# Arrow Diameter Impact on Target



## Bobmuley (Jan 14, 2004)

IMO we should only be worried about radii of the 40 cm target and radius of the shaft.

20 mm radius for a 40 cm target's 10 ring. I only come up with a 1.4% "bigger" effective 10 ring between max 9.3 arrows and the 22s.

I do like how you look at it though!


----------



## markus_ger (Dec 1, 2016)

You are right, for indoors only the 40 cm target face is relevant. I was only adding the other target faces for cross-checking usability of thick arrows during summer outdoor FITA rounds in low wind conditions.

Your can calculate everithing with radii or diameters alike. You only have to be consistent or watch not not to mix values or formulas. You are talking about a 40 cm target face (which is a diameter) and the US 20mm 10 ring (which is the radius). The 22/64" and 93 mm arrow measurements are diameters again.

In case you still get different results I'm highly interested in your formula. Maybe my calculations are off.


----------



## whiz-Oz (Jul 19, 2007)

You still may be off if you are only considering the geometric calculations and ignore the straightness variation in the arrows.


----------



## nestly (Apr 19, 2015)

You've already figured out the math, the only remaining question is whether you can make the smaller dia shafts more forgiving than the large Dia shafts such that you can gain more points by shooting tighter groups vs gaining points due to line-licking. For myself shooting indoor, I score better with 23's than 27's because my X23 groups are smaller on average (center to center) than my X27's. As distance increases, the ratio of shaft diameter to ring diameter decreases, so the greater the distance, the fewer points you'll gain due to increased shaft diameter.


----------



## markus_ger (Dec 1, 2016)

nestly said:


> the only remaining question is whether you can make the smaller dia shafts more forgiving than the large Dia shafts


I will try to do so with the Goldtip '22 series. First I'll work on FOC by putting more weight on the tips. Next I'll try spine aligning the arrows. Finally I'll change normal nocks to pin nocks to avoid robin hoods. Currently I don't see anything I can improve about the fletching. If the arrows still don't group right, the spine is too stiff. It's 350 and my bow shoots better with 400s. Then I'll need a set of new arrows anyway. Is there anything I forgot?



whiz-Oz said:


> You still may be off if you are only considering the geometric calculations and ignore the straightness variation in the arrows.


@whiz-Oz: True, let's add arrow straightness and variations in arrow straightness (and spine) to the list of other things, that impact arrow flight and forgivingness.


----------



## Rick! (Aug 10, 2008)

markus_ger said:


> I will try to do so with the Goldtip '22 series. First I'll work on FOC by putting more weight on the tips. Next I'll try spine aligning the arrows. Finally I'll change normal nocks to pin nocks to avoid robin hoods. Currently I don't see anything I can improve about the fletching. If the arrows still don't group right, the spine is too stiff. It's 350 and my bow shoots better with 400s. Then I'll need a set of new arrows anyway. Is there anything I forgot?
> 
> 
> @whiz-Oz: True, let's add arrow straightness and variations in arrow straightness (and spine) to the list of other things, that impact arrow flight and forgivingness.

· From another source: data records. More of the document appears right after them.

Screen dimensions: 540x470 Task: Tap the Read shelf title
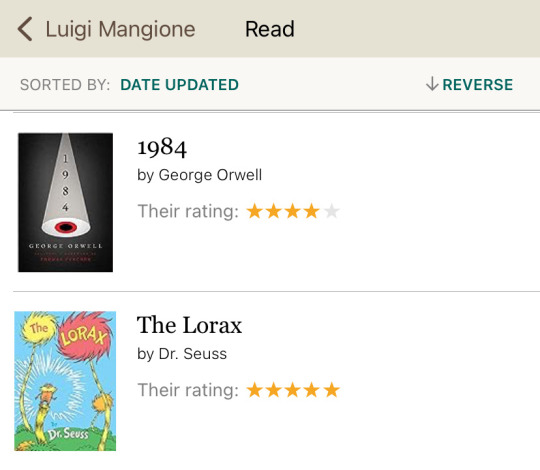click(x=270, y=29)
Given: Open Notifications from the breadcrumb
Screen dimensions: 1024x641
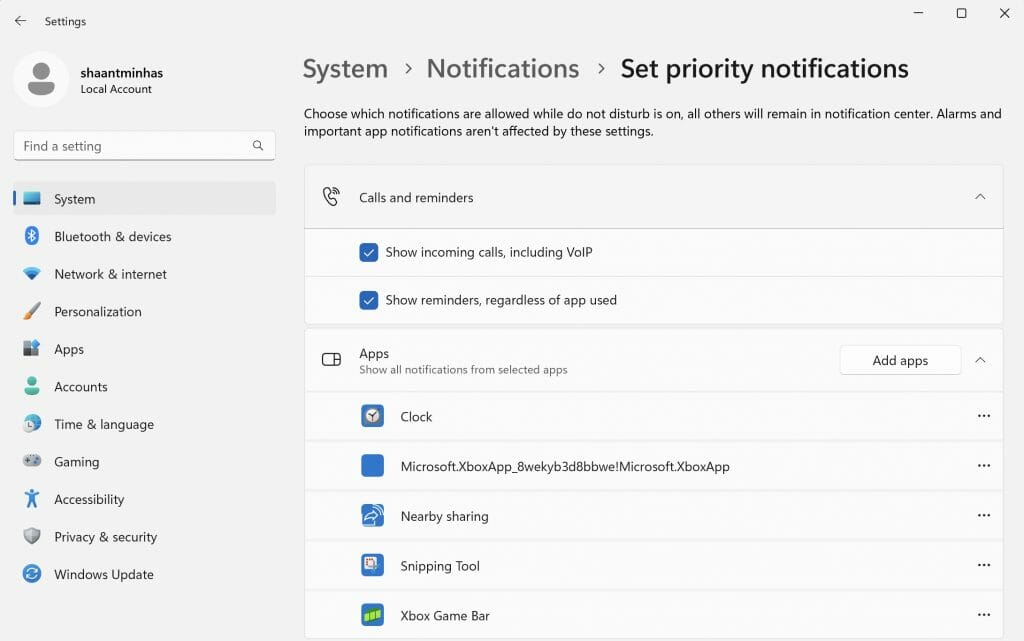Looking at the screenshot, I should point(502,68).
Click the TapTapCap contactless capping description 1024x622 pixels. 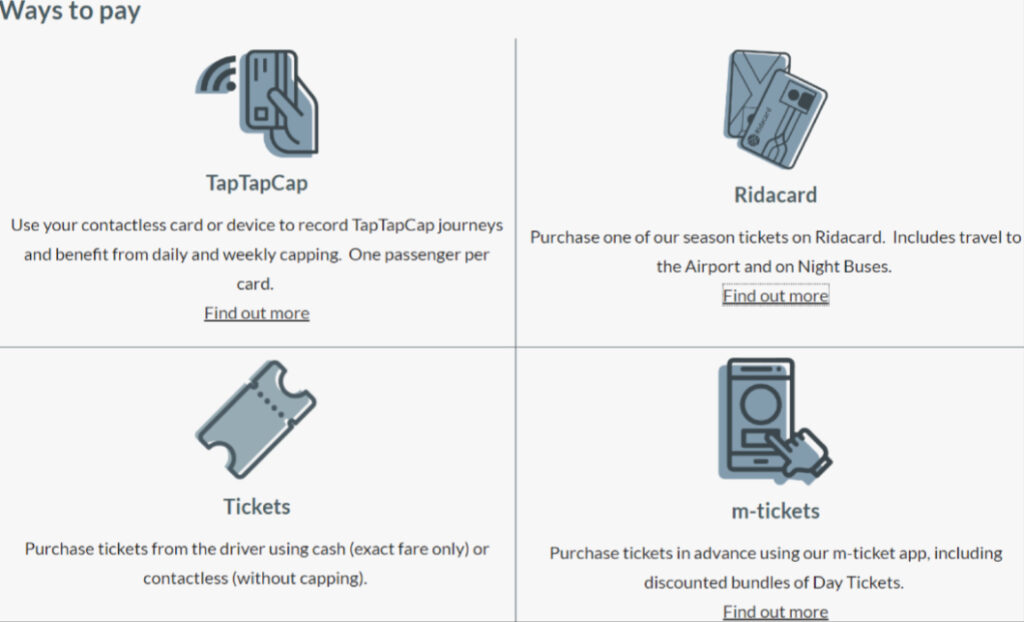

All your maths don't take into account that you can group arrows in the 10 ring off center or even in one hole that migrates as the round progresses. Even so, even if u only gain one point consistently, it's worth the change.

You can take a long time playing with point weight and such on your 22s. Or just run them through a shooting machine and cull out the ones that don't hit the same hole. I just did this last week and one shaft refused to nock tune.




nestly said:


> You've already figured out the math, the only remaining question is whether you can make the smaller dia shafts more forgiving than the large Dia shafts such that you can gain more points by shooting tighter groups vs gaining points due to line-licking. For myself shooting indoor, I score better with 23's than 27's because my X23 groups are smaller on average (center to center) than my X27's. As distance increases, the ratio of shaft diameter to ring diameter decreases, so the greater the distance, the fewer points you'll gain due to increased shaft diameter.


Why are your 23 groups smaller? More X's than 27's or the same? Can you explain it without the term forgiveness?




Sent from my iPhone using Tapatalk


----------



## nestly (Apr 19, 2015)

Rick! said:


> *Can you explain it without the term forgiveness*?


Why would I do that? That term represents a real and important factor in archery.


----------



## Bobmuley (Jan 14, 2004)

Regardless of how geeked out anyone gets with the thought and calculations the end result is shooting a bunch of scored arrows.


----------